--- PROBLEM DETAILS ---
The whole listing, pictures aside, should be reproduced exactly.

[[ ENTRIES SHOWN, beginning ]]

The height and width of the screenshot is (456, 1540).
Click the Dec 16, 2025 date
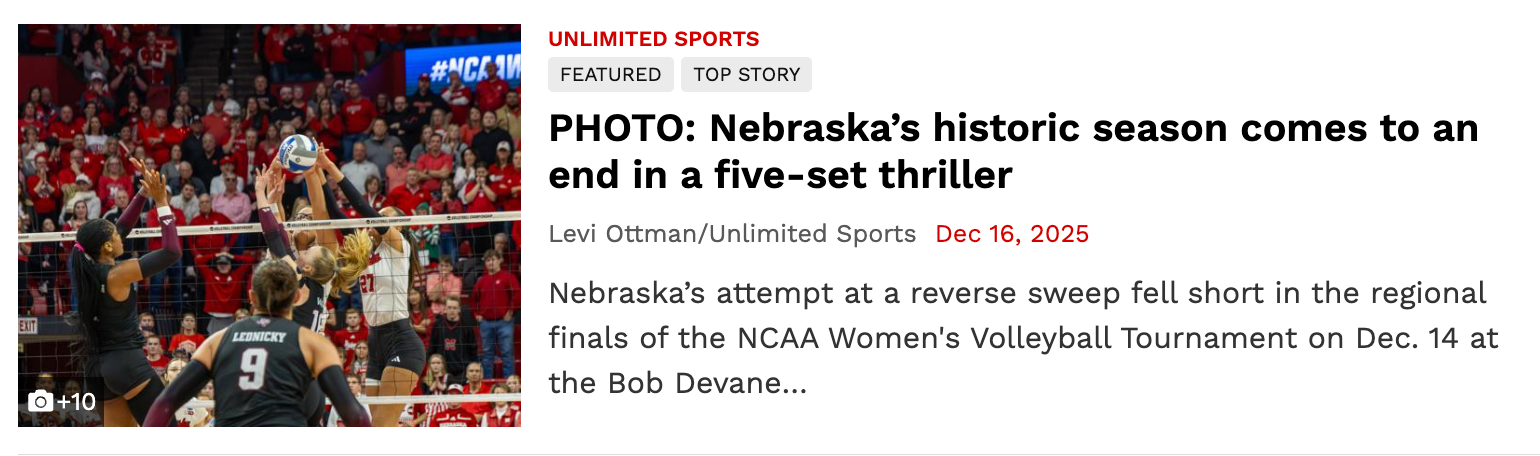coord(1011,234)
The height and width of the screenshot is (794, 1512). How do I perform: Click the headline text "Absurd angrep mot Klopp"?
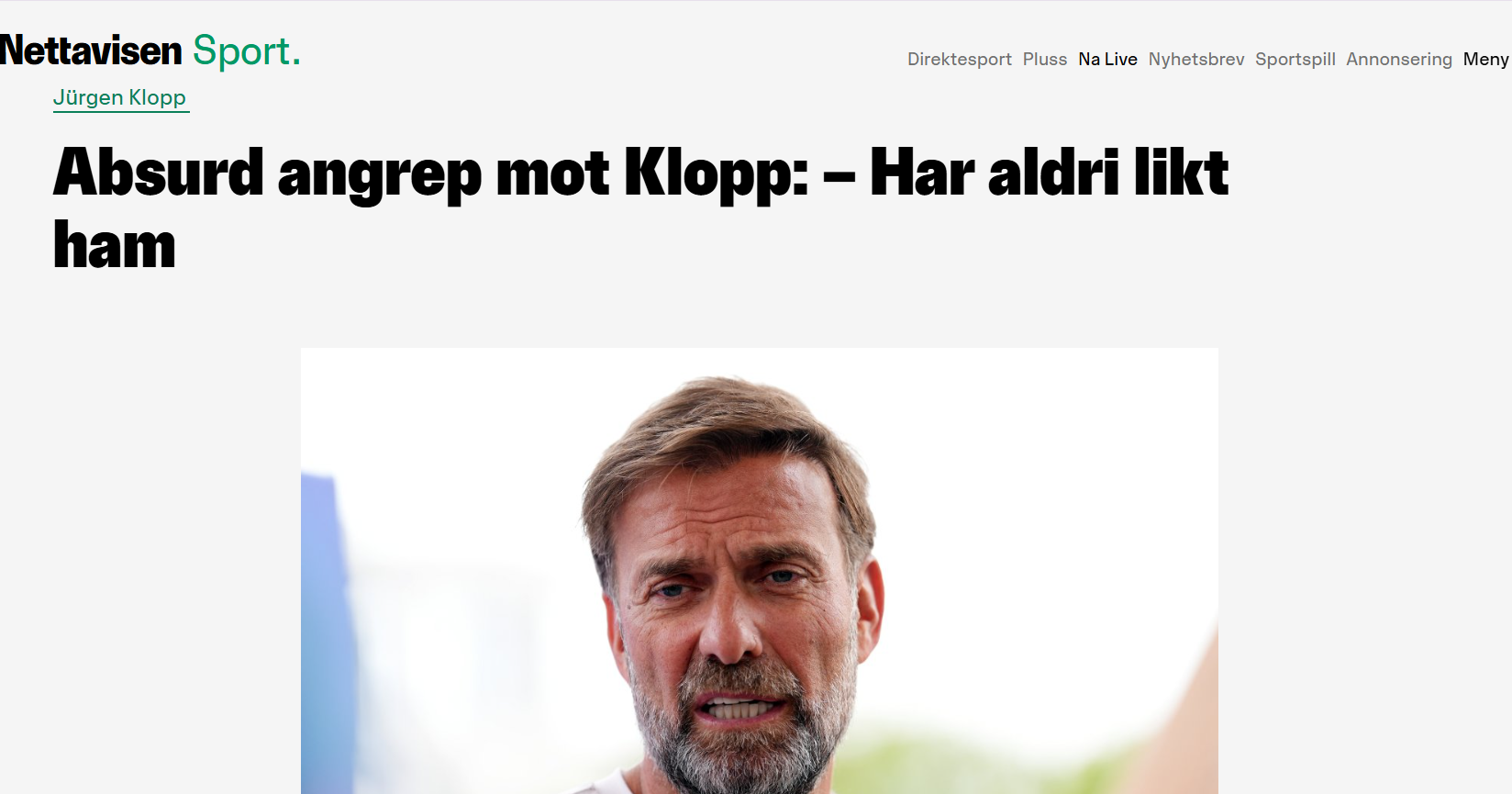tap(431, 173)
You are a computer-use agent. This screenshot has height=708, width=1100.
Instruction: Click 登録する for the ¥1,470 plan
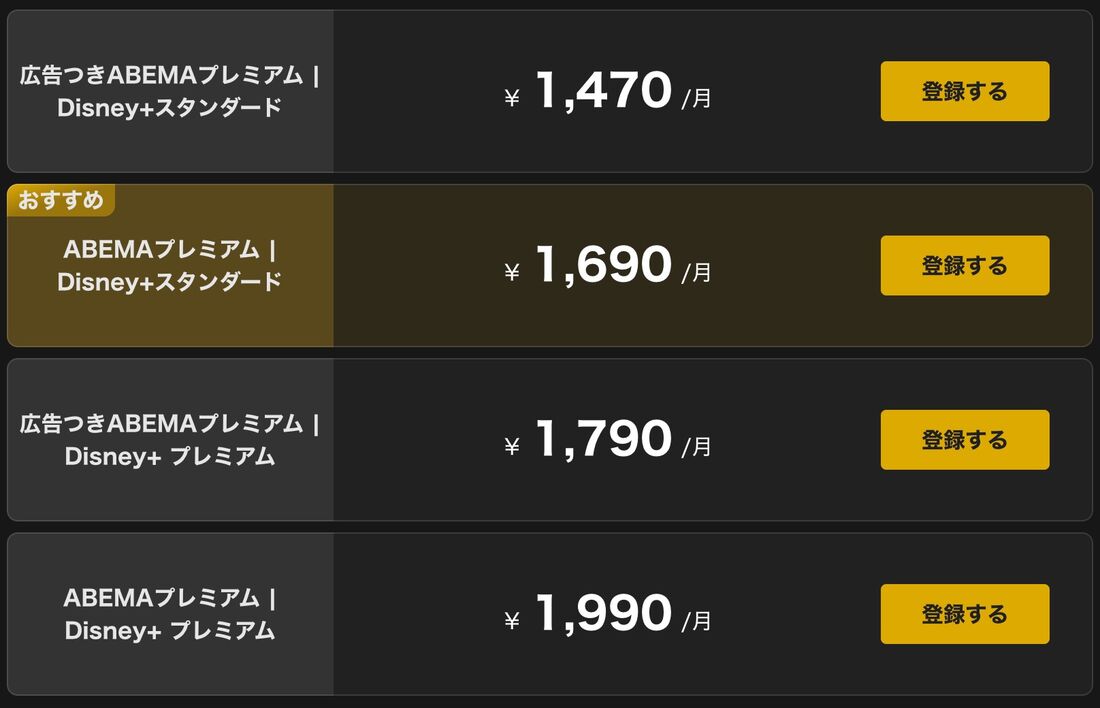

[[ ENTRIES SHOWN, end ]]

--- TASK RESULT ---
The height and width of the screenshot is (456, 1540).
Click the Dec 16, 2025 date
coord(1011,234)
The height and width of the screenshot is (794, 1512). How do I perform: Click the headline text "Absurd angrep mot Klopp"?
tap(431, 173)
You are a computer-use agent. This screenshot has height=708, width=1100.
Instruction: Click 登録する for the ¥1,470 plan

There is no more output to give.